Somali president calls for help in battling Islamist militias

Story Highlights

President Sheikh Sharif Sheikh Ahmed speaking at a conference in Mogadishu

Ahmed fears foreign fighters will turn Somalia into another Iraq or Afghanistan

Fighting in past two days kills more than 40 civilians

U.S. says Al-Shabab militants are affiliated with al Qaeda network


 

(CNN) -- Somalia needs international help to fight Islamist extremists battling for power in the lawless Horn of Africa nation, the country's moderate Islamist president said Monday.

"I am calling on the international community to help Somalia defend against foreign militants who have invaded the country," President Sheikh Sharif Sheikh Ahmed said.

Speaking at a news conference in Somalia's capital city, Mogadishu, Ahmed called several times for international help in fighting foreign militants whom he claims are the same fighters who have fought the "international community" in Iraq and Afghanistan.

"Wherever they come, they fuel violence," the president said. "The Somali people cannot and should not accept that their countries should be a launching pad for these militants to attack."

Ahmed told local journalists that he feared these foreign fighters would turn Somalia into another Iraq or Afghanistan, where U.S.-led forces are fighting Islamic extremist groups.

He also praised local militias in the two regions of Hiiran and Middle Shabelle for struggling against the foreign militias.

Last week, al-Shabab militants advanced to the presidential palace in Mogadishu, sparking sporadic fighting and shelling in the Somali capital.

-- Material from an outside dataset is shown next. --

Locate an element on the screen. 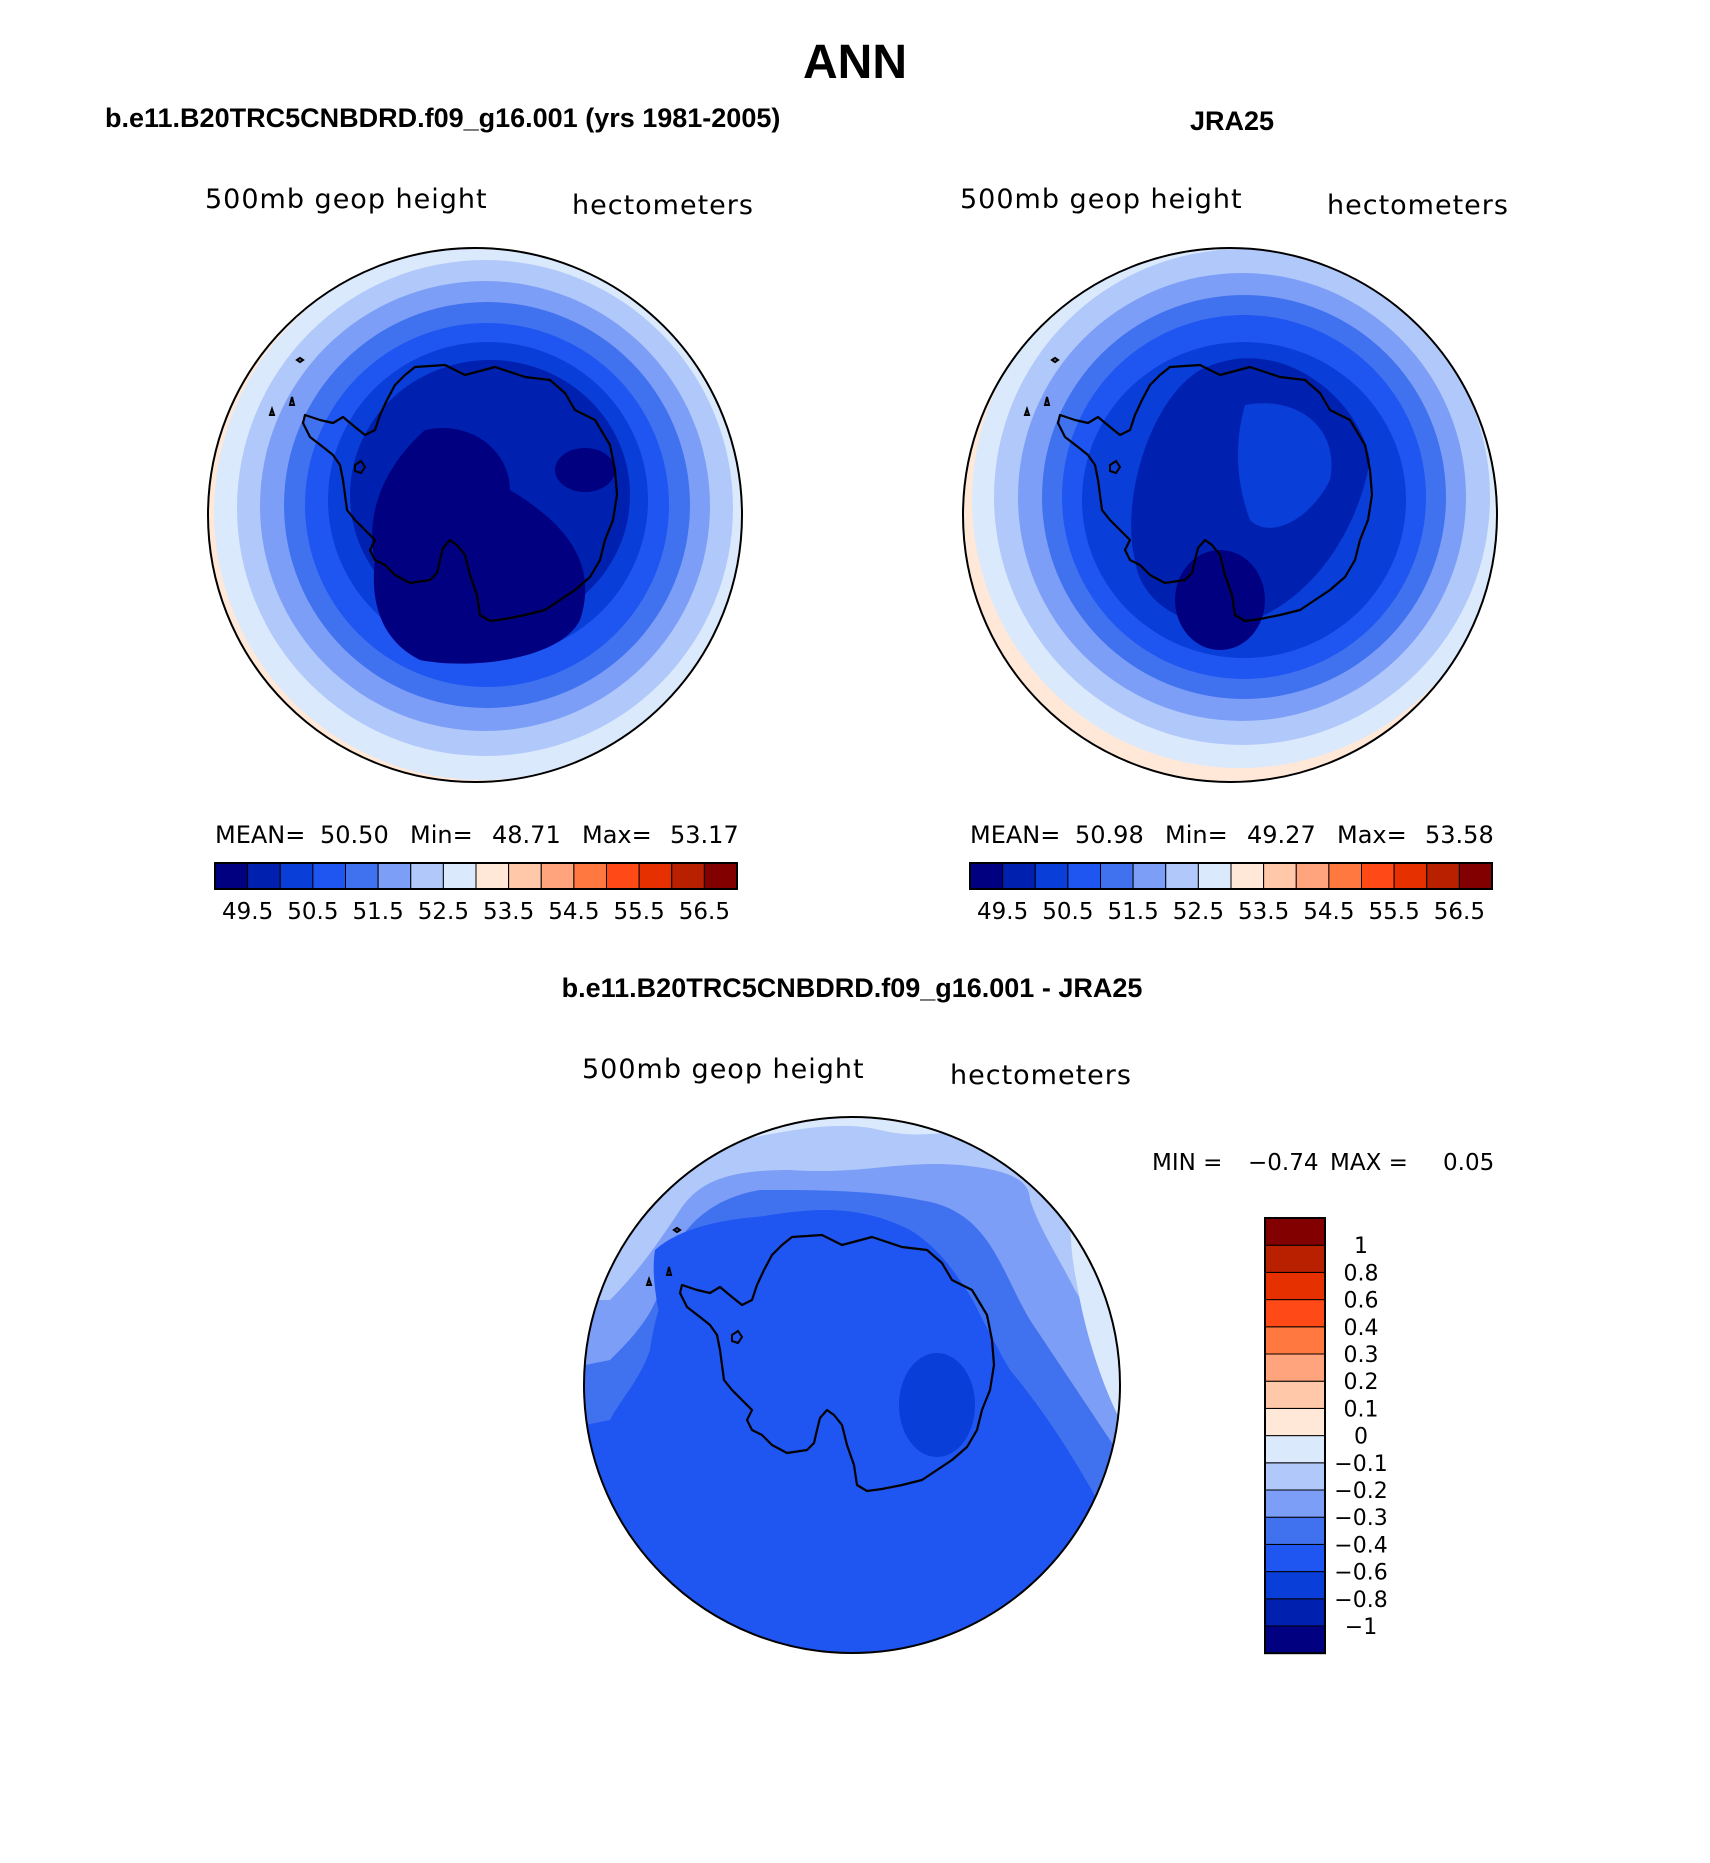 This screenshot has height=1863, width=1710. svg-text: 53.17 is located at coordinates (704, 835).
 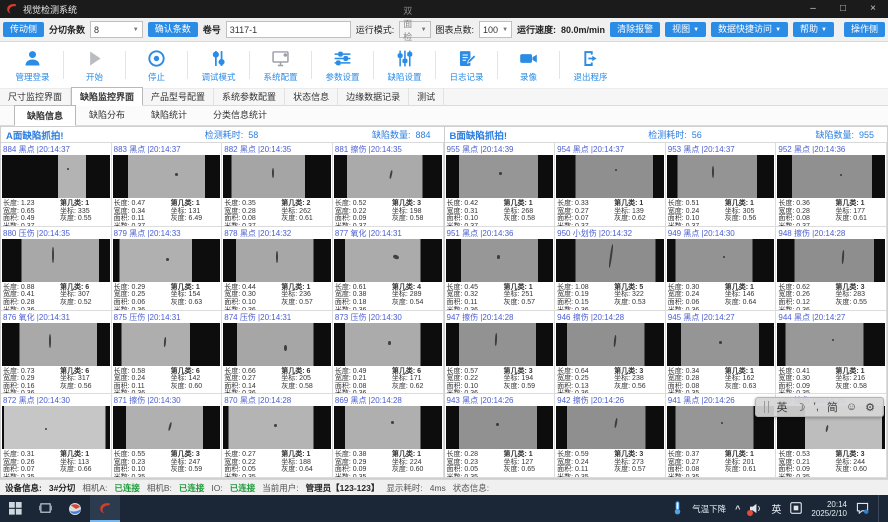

The recent fighting has killed more than 40 civilians and wounded about 150 others, according to sources at the scene.

Al-Shabab -- once the armed wing of the Islamic Courts Union -- has been designated as a terrorist group by the United States, which says it is affiliated with the al Qaeda terrorist network.

Ahmed participated in seizing control of Mogadishu in 2006 along with the Islamic Courts Union before it was ousted by Ethiopian forces later that year.

He has since split from Somali jihad movements and was recently appointed Somalia's transitional president through a process shepherded by the United Nations.